Ini Alasan PBNU Sebut Berhaji dengan Visa Non-Haji Cacat dan Berdosa
Kedua, di Indonesia, berdasarkan Undang-undang (UU) Nomor 8 Tahun 2019 tentang Penyelenggaraan Ibadah Haji dan Umrah, terdapat dua jenis visa haji indonesia yang legal, yaitu visa haji kuota Indonesia (kuota haji reguler dan haji khusus) dan visa haji mujamalah (undangan pemerintah Kerajaan Arab Saudi).
Haji dengan visa mujamalah ini populer dengan sebutan haji furoda, yakni haji yang menggunakan visa undangan dari pemerintah Kerajaan Arab Saudi. Jamaah yang menggunakan visa ini wajib berangkat melalui Penyelenggara Ibadah Haji Khusus (PIHK).

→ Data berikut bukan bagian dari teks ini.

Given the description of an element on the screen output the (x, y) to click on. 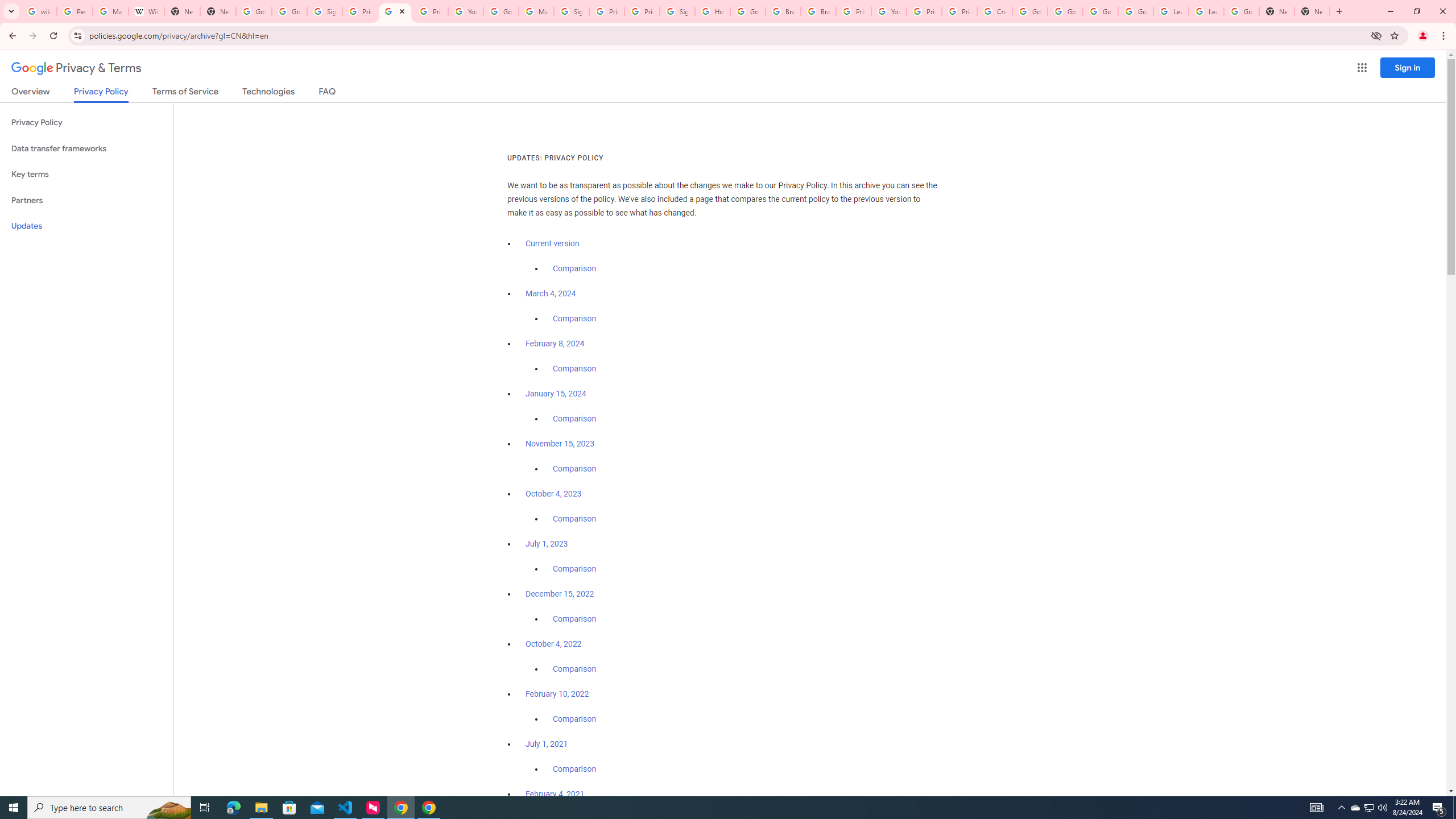
Google Drive: Sign-in (288, 11)
Google Account Help (1064, 11)
March 4, 2024 (550, 293)
Manage your Location History - Google Search Help (110, 11)
December 15, 2022 (559, 593)
Sign in - Google Accounts (677, 11)
Google Account Help (1135, 11)
Google Account Help (1099, 11)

Ketiga, banyak oknum yang memanfaatkan situasi antrean panjang beribadah haji dengan melakukan penawaran haji menggunakan visa non haji (bukan visa haji). Banyak penawaran berhaji tanpa antre dengan visa ziarah multiple (kunjungan berulang), visa amil (pekerja), visa turis, visa umrah, dan jenis visa lainnya. Praktik haji seperti ini adalah praktik haji non prosedural, karena haji non kuota.

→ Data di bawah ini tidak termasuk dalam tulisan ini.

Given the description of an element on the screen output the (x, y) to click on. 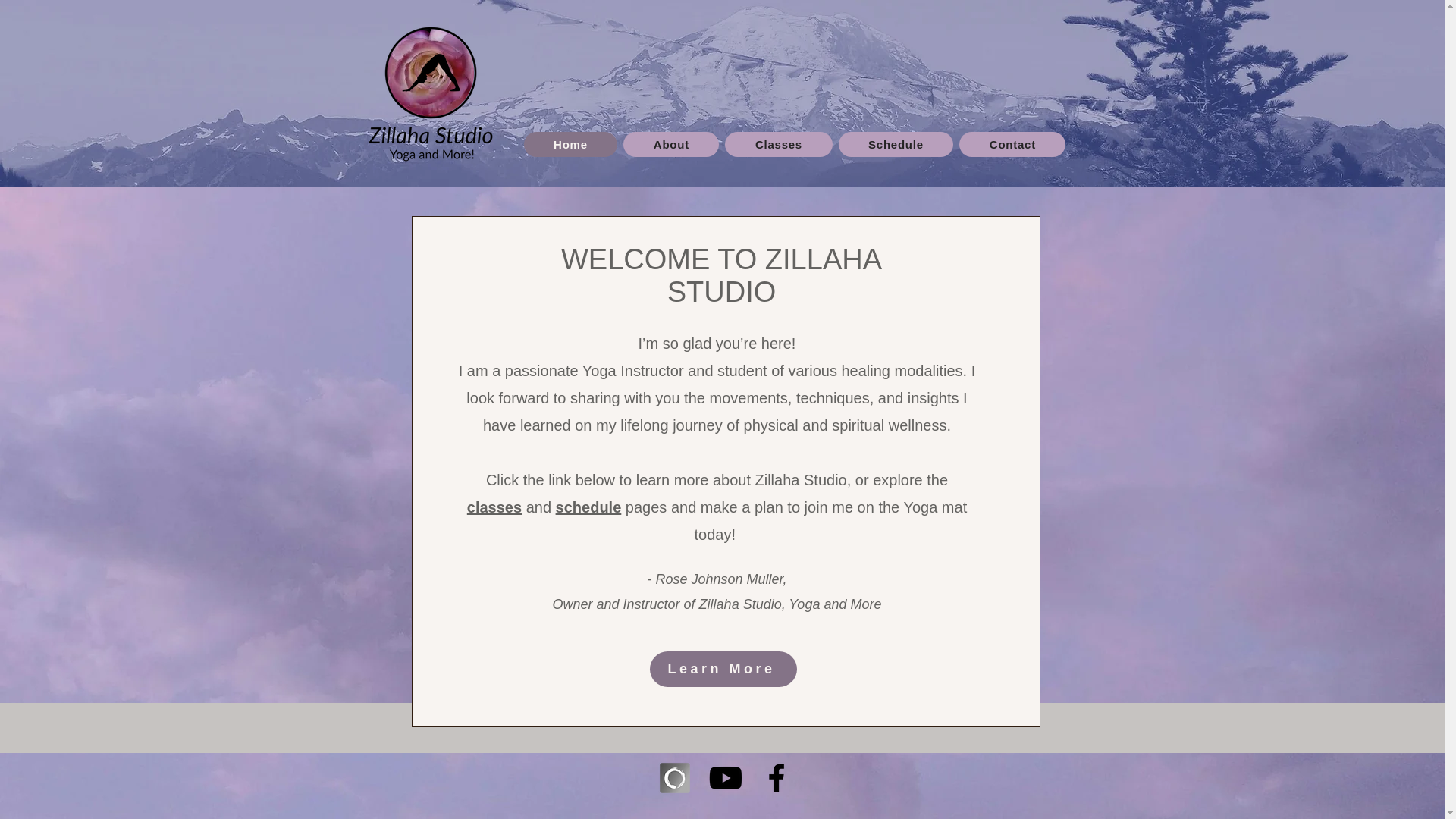
Classes (778, 144)
Schedule (895, 144)
1.png (430, 92)
Contact (1012, 144)
schedule (588, 506)
Home (569, 144)
classes (494, 506)
About (671, 144)
Learn More (722, 669)
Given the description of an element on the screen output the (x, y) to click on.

Keempat, banyak masyarakat yang tergiur haji menggunakan berbagai jenis visa tersebut. Haji non prosedural dianggap menjadi solusi bagi masyarakat yang tidak sabar menunggu antrean haji yang cukup lama. Namun, banyak masyarakat yang tidak mempertimbangkan berbagai faktor sebagai akibat dari haji non prosedural.
"Mereka tidak memahami regulasi, tidak mengetahui hak-haknya, dan tidak mengutamakan sisi pelindungan sebagai WNI di luar negeri. Berbagai faktor tersebut yang sering tidak terinformasikan dan tidak dipertimbangkan masyarakat secara matang sebelum memilih haji non prosedural," lanjut pernyataan Syuriyah NU.
Sementara itu haji dengan visa non-haji menjadi cacat karena:
1. Melanggar aturan syari'at yang mewjibkan menaati perintah ulil amri dan mematuhi perjanjian.